Pull out the records verbatim, everything from the very first line down to the line containing "all clips is", including that line.

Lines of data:
+ + +

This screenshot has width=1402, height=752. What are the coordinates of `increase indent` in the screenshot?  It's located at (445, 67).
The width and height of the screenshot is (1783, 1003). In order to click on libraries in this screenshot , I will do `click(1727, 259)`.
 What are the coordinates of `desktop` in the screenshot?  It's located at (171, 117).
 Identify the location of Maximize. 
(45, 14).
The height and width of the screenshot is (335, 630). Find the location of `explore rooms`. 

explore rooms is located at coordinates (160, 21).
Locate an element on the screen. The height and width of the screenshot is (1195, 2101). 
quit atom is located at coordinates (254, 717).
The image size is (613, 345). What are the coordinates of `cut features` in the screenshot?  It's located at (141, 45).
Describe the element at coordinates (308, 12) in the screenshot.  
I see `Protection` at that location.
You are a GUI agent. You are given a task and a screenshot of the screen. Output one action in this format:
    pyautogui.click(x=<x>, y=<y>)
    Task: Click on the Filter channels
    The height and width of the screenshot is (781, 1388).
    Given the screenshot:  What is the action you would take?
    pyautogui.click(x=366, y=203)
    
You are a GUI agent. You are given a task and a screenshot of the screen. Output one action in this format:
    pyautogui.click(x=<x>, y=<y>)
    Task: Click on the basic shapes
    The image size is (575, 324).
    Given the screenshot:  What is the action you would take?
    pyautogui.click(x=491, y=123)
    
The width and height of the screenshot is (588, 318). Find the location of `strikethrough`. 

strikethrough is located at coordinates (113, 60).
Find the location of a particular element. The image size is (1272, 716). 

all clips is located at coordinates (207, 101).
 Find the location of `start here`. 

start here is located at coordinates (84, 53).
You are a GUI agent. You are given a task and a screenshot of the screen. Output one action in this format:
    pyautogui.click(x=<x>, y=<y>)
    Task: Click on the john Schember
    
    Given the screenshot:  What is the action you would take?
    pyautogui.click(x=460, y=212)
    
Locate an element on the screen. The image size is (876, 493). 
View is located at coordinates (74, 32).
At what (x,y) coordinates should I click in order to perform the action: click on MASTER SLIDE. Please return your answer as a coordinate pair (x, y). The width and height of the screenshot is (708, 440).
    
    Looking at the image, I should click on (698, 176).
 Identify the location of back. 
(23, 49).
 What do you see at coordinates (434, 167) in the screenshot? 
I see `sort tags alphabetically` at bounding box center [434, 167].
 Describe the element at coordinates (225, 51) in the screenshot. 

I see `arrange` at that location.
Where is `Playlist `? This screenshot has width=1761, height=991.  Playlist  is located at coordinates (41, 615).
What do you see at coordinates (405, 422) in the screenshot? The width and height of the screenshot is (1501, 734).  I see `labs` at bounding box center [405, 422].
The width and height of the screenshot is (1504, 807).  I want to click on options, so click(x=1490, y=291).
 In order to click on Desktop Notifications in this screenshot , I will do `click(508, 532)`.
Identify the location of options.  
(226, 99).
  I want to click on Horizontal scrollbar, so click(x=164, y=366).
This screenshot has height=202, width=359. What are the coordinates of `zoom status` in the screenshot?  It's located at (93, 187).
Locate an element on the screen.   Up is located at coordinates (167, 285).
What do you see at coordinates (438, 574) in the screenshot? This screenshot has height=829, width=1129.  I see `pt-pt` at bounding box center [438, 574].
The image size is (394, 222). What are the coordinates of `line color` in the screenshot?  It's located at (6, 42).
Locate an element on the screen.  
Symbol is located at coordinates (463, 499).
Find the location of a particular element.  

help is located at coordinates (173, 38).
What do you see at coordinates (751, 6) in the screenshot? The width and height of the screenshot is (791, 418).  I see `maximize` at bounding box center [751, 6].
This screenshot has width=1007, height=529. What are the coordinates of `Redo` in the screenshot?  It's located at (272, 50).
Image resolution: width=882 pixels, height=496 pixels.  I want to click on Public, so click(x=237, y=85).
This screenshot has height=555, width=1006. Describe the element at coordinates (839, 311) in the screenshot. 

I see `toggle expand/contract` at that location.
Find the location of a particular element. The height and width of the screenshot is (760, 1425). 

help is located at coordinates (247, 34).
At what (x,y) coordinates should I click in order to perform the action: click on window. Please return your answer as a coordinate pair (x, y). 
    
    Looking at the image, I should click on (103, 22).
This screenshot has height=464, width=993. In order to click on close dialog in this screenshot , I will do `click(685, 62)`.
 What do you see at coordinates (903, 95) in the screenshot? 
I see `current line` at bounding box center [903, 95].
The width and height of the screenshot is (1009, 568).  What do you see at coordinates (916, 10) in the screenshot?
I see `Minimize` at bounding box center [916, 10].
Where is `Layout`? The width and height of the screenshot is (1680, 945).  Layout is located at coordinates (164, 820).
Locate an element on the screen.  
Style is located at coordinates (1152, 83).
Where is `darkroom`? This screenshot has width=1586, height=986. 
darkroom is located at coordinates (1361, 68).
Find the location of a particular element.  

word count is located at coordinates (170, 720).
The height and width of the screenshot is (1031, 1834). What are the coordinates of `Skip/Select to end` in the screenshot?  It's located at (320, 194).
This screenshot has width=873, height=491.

+ + +

- [RESPONSE TO THE EXERCISE]:
This screenshot has width=1402, height=752. What are the coordinates of `increase indent` in the screenshot?  It's located at (445, 67).
The width and height of the screenshot is (1783, 1003). In order to click on libraries in this screenshot , I will do `click(1727, 259)`.
 What are the coordinates of `desktop` in the screenshot?  It's located at (171, 117).
 Identify the location of Maximize. 
(45, 14).
The height and width of the screenshot is (335, 630). Find the location of `explore rooms`. 

explore rooms is located at coordinates (160, 21).
Locate an element on the screen. The height and width of the screenshot is (1195, 2101). 
quit atom is located at coordinates (254, 717).
The image size is (613, 345). What are the coordinates of `cut features` in the screenshot?  It's located at (141, 45).
Describe the element at coordinates (308, 12) in the screenshot.  
I see `Protection` at that location.
You are a GUI agent. You are given a task and a screenshot of the screen. Output one action in this format:
    pyautogui.click(x=<x>, y=<y>)
    Task: Click on the Filter channels
    The height and width of the screenshot is (781, 1388).
    Given the screenshot:  What is the action you would take?
    pyautogui.click(x=366, y=203)
    
You are a GUI agent. You are given a task and a screenshot of the screen. Output one action in this format:
    pyautogui.click(x=<x>, y=<y>)
    Task: Click on the basic shapes
    The image size is (575, 324).
    Given the screenshot:  What is the action you would take?
    pyautogui.click(x=491, y=123)
    
The width and height of the screenshot is (588, 318). Find the location of `strikethrough`. 

strikethrough is located at coordinates (113, 60).
Find the location of a particular element. The image size is (1272, 716). 

all clips is located at coordinates (207, 101).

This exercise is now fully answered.